• Exercise set:
- A) In the biography of Ida Gomes, where did she work as an announcer intern in 1951?
- B) Put this sentence from the biography of Ida Gomes into Spanish: "Szafran emigrated to Brazil with her family in the late 1930s."
- C) Carry on the biography of Ida Gomes from the point where it stops.

Ida Gomes, stage name of Ita Szafran (Kraśnik, September 25, 1923 - Rio de Janeiro, February 22, 2009) was a Brazilian actress and voice actress born in Poland.

Biography

Gomes was born Ita Szafran to a Jewish family in Kraśnik, Poland. She spent her first 13 years in France, where her family moved in 1924. In Paris, she learned French and came into contact with 17th-century French classical dramaturgy like Racine, Corneille and Molière. Szafran emigrated to Brazil with her family in the late 1930s.

Radio
In 1938, encouraged by her mother, she participated and won a talent contest by reading a poem on Celso Guimarães' program on Rádio Tupi, being offered to sign a contract to work in radio soap operas, taking up the stage name Ida Gomes. During 20 years, she worked as a radio actress, working for Rádio Tupi, and also in Rádio Globo, where he joined the cast of Amaral Gurgel, and for Rádio Nacional, which was at the height of its programming. In 1948, she received a scholarship and moved for a year to the United States and in 1951, she went on to an internship as an announcer for BBC Radio in London.

• Source material:
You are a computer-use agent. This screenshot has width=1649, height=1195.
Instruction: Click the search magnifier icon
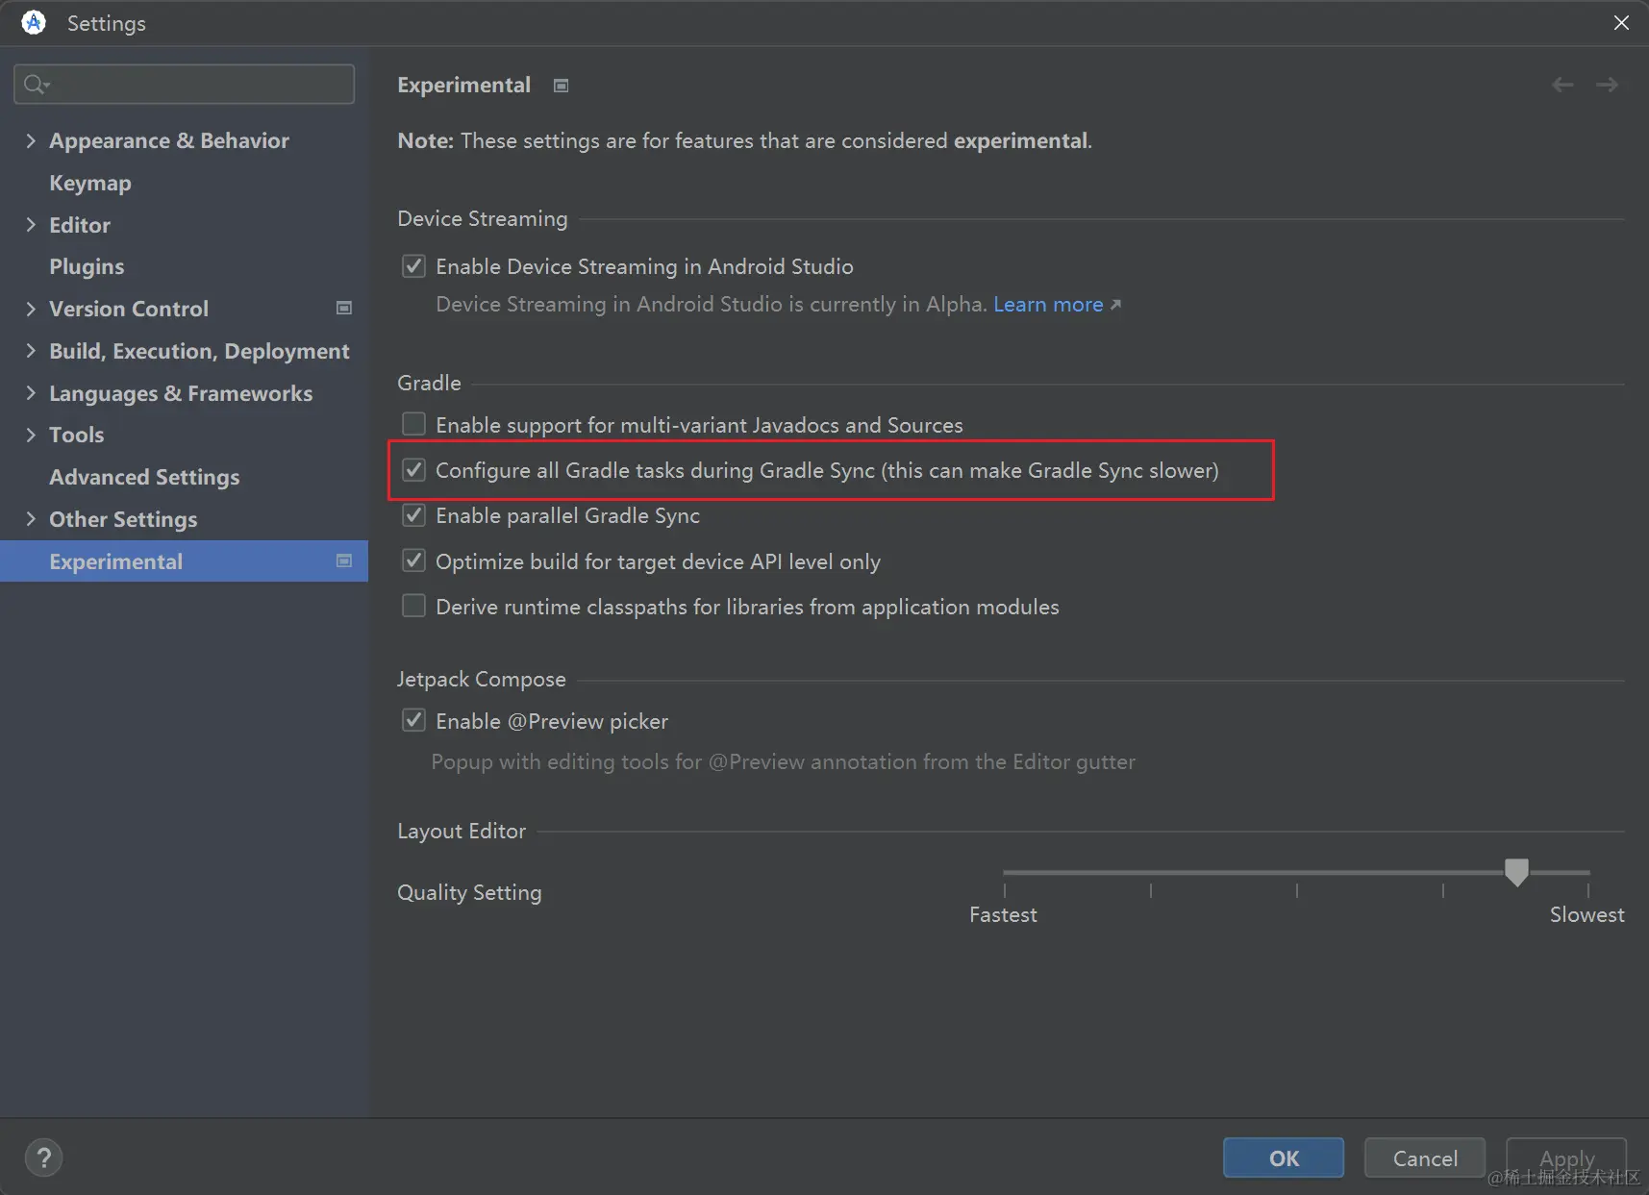[x=36, y=85]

• The replies:
- A) BBC Radio in London

- B) Szafran emigró a Brasil con su familia a finales de la década de 1930.

- C)
Television
In 1953, she returned to Brazil, in 1953 and began her career in television, joining TV Tupi, where she performed at Grande Teatro Tupi, a teletheater directed by Sérgio Britto, and at Câmara Um, a series directed by Jacy Campos that staged horror stories. She also performed in the telenovelas Coração Delator (1954) and A Canção de Bernadete (1957).

Gomes moved in 1967 to TV Globo, and her first participation in the telenovelas of this network was in A Rainha Louca. She acted in several telenovelas and miniseries of the Rio TV station, playing unforgettable characters such as the elderly queen Sílvia Candiano in A Ponte dos Suspiros (1968), the unscrupulous Jandira Serrano in Verão Vermelho (1969), the amusing Mother Encarnación in Estúpido Cupido (1976), the spinster Tia Magda in O Astro (1977), the grandiose Zizi de La Rocha in Memórias de um Gigolô (1986), and others.

In 1973, she played her biggest television success: the priceless Dorotéia Cajazeira, one of the three Cajazeiras sisters (the other two sisters were played by actresses Dirce Migliaccio and Dorinha Duval), repressed spinsters, friends of the mayor of Sucupira, and who defended morality and good customs, with certain hypocrisy in O Bem-Amado, the first Brazilian telenovela in color, written by Dias Gomes and directed by Régis Cardoso; a notable feature of this telenovela was its music, composed by Vinícius de Moraes and Toquinho. The success of the telenovela was so great, that it was rebooted as a series seven years later, with Ida and the same protagonists: Paulo Gracindo, Lima Duarte, Emiliano Queiroz and Dirce Migliaccio.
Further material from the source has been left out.